(Data shown begins)
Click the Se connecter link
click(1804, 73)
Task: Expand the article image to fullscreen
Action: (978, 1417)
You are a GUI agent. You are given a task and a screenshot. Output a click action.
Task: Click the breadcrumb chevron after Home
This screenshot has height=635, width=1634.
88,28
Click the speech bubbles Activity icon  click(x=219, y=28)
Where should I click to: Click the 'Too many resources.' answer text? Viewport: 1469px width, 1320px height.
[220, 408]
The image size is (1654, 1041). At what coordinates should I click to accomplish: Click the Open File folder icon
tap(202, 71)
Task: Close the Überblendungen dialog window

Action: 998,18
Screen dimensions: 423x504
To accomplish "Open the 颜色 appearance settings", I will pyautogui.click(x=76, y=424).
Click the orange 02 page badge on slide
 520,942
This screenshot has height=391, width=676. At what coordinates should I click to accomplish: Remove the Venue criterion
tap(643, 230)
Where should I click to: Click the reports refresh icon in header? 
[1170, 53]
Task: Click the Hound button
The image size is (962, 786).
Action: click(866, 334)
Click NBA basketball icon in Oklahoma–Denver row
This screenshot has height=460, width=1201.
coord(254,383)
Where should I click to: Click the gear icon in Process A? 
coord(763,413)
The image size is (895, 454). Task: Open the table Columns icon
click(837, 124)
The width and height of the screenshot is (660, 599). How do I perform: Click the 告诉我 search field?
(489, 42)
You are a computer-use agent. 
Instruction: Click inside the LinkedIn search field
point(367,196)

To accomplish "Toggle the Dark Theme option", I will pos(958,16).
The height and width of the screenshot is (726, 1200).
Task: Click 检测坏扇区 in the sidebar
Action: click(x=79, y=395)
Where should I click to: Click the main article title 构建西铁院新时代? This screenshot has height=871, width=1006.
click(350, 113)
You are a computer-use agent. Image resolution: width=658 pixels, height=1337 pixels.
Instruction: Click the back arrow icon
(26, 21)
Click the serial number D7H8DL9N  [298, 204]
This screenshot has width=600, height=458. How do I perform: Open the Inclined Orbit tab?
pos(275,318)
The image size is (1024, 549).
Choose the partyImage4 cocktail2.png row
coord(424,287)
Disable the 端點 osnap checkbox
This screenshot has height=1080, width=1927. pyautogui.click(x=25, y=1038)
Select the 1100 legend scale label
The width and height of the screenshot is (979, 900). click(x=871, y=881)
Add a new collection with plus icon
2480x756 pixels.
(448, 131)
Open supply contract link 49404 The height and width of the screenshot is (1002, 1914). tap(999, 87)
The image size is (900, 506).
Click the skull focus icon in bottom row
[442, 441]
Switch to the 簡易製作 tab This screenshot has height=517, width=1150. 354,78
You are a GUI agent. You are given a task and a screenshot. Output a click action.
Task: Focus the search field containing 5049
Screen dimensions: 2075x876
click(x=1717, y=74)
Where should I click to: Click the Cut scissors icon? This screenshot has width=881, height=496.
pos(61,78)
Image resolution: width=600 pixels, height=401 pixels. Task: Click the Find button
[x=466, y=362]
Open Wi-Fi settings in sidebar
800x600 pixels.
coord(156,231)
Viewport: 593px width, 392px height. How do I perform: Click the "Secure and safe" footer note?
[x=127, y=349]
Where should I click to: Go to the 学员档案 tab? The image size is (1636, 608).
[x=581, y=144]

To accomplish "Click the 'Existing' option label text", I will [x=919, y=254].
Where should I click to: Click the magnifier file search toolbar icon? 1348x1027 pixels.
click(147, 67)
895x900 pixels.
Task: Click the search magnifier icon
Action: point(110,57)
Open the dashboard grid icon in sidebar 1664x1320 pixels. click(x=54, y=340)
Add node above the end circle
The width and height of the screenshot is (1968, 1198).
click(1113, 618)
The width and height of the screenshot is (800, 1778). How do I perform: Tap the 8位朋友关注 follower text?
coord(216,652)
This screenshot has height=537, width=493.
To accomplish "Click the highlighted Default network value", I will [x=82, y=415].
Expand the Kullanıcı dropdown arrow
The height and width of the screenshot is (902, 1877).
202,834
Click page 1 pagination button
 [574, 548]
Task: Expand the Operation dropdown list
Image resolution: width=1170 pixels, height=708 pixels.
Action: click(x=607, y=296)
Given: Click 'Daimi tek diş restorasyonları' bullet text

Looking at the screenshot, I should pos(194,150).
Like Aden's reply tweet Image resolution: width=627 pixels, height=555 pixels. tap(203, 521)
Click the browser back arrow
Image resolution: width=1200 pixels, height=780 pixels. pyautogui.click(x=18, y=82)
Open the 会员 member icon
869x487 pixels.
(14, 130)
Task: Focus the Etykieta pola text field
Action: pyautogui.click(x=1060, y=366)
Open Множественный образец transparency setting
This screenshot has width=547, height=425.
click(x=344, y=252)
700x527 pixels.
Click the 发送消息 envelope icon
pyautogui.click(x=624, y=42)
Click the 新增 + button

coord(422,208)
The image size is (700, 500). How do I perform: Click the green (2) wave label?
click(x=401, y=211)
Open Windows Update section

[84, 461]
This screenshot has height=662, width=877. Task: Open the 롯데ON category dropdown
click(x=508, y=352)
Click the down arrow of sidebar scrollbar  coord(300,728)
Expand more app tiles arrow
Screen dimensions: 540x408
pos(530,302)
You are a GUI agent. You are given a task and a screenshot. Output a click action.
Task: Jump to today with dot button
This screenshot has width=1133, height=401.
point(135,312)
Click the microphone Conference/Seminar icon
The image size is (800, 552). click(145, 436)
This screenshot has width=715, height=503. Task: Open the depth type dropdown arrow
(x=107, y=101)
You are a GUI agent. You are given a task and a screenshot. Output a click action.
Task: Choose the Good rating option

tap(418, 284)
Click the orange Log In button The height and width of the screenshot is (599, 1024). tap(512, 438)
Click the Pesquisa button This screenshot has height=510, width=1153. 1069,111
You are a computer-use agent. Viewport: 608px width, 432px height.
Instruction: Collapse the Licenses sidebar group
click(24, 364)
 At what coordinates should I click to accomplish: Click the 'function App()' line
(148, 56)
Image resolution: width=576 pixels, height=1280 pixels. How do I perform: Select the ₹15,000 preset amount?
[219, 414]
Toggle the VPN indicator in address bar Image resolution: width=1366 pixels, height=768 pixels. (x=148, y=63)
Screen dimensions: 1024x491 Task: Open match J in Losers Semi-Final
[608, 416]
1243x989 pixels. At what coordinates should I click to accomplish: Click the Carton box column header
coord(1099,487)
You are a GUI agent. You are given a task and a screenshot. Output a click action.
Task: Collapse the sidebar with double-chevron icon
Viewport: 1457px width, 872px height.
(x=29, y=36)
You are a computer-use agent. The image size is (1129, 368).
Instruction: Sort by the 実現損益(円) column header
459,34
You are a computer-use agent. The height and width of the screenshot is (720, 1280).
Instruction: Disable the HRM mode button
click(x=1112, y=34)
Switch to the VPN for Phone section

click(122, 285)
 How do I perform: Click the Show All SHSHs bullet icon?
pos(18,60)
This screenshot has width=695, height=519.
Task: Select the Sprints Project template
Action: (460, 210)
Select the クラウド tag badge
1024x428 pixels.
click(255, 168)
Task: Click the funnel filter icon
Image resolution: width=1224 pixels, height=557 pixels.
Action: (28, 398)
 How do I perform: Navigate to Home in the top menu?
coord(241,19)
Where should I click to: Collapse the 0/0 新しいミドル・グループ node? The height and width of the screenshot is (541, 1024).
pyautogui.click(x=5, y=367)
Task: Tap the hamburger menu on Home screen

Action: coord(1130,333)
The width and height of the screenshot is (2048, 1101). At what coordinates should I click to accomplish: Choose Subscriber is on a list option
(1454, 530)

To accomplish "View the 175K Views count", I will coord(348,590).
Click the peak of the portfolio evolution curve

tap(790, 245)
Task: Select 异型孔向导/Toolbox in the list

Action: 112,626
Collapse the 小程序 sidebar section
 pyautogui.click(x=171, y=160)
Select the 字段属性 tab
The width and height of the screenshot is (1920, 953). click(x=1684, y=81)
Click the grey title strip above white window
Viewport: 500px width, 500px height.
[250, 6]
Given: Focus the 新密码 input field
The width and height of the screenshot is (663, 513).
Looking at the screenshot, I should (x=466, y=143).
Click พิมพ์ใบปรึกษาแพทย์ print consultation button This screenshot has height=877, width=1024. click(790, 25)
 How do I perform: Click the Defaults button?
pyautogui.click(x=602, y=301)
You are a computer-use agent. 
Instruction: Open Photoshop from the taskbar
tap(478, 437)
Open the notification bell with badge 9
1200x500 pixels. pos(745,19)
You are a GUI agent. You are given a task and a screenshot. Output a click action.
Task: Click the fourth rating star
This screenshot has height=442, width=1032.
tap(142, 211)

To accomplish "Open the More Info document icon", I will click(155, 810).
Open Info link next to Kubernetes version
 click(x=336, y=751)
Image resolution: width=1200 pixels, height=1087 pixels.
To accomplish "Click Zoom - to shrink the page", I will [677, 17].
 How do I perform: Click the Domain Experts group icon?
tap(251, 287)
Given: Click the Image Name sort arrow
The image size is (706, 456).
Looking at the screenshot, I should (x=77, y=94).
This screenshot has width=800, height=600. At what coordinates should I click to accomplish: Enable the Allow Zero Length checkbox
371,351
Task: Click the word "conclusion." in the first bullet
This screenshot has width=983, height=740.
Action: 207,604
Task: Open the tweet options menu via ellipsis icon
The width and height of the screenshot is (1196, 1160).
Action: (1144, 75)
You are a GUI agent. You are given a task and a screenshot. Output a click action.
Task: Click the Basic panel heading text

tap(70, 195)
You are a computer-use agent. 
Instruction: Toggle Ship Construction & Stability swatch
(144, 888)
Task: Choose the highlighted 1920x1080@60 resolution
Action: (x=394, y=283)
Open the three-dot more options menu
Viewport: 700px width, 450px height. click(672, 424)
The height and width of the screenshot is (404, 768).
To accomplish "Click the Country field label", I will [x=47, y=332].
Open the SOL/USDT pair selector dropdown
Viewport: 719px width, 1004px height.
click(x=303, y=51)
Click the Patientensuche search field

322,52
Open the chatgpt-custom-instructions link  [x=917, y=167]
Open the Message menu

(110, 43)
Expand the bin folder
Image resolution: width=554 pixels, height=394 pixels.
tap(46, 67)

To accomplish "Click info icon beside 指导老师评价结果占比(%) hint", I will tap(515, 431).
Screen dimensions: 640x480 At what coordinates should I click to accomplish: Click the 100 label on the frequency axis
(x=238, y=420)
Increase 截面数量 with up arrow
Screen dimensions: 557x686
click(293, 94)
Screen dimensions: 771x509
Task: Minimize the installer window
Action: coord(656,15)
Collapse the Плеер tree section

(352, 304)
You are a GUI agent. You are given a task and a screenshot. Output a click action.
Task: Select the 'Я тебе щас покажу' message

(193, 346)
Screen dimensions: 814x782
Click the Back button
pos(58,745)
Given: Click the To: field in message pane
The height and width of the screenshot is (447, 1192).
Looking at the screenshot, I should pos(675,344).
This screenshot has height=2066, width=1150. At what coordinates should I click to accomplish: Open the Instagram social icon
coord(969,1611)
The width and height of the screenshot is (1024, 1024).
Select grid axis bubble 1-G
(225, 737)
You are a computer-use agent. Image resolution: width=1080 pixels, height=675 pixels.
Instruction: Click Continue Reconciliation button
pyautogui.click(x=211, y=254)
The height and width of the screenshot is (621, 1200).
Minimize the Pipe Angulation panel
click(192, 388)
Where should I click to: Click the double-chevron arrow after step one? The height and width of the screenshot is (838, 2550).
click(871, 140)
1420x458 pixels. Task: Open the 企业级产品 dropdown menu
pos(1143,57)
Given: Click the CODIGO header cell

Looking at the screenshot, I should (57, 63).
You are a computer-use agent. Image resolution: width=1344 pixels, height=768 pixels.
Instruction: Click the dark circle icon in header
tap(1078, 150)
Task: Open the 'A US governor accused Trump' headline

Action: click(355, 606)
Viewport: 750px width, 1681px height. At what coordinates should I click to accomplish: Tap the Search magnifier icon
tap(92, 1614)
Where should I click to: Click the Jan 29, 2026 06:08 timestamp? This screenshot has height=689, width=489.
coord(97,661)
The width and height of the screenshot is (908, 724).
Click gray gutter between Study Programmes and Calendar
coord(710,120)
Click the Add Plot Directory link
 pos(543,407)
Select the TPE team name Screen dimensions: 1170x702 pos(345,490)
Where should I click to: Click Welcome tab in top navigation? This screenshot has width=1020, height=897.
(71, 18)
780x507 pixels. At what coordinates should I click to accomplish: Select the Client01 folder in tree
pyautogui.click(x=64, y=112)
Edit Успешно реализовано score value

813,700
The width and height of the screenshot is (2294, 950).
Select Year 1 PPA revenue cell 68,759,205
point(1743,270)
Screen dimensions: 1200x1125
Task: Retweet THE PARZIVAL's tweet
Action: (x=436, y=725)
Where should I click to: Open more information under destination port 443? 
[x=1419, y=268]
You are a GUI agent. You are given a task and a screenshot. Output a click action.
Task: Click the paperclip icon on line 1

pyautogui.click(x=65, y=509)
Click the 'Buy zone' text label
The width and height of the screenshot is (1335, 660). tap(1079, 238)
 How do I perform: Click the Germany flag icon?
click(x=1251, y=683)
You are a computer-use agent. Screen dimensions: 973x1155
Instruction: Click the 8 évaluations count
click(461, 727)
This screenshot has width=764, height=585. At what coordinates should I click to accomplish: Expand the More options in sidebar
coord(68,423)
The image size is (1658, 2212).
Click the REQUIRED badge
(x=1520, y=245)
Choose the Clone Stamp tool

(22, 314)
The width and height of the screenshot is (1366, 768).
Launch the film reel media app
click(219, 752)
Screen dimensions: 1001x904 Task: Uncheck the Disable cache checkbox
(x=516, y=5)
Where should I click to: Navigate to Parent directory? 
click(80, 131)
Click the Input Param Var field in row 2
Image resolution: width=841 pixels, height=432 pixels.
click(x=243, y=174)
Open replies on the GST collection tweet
(Data shown ends)
_Problem_.
For each line above that includes "settings", make a copy.

_Exercise solution_.
To accomplish "Open the 颜色 appearance settings", I will pyautogui.click(x=76, y=424).
Open Wi-Fi settings in sidebar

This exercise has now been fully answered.